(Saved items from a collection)
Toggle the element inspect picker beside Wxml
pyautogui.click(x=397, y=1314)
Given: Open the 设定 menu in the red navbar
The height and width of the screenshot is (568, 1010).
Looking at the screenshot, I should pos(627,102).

> Task to complete: Copy all of the material above word for word, keeping every line.

> Task result:
Toggle the element inspect picker beside Wxml
pyautogui.click(x=397, y=1314)
Given: Open the 设定 menu in the red navbar
The height and width of the screenshot is (568, 1010).
Looking at the screenshot, I should pos(627,102).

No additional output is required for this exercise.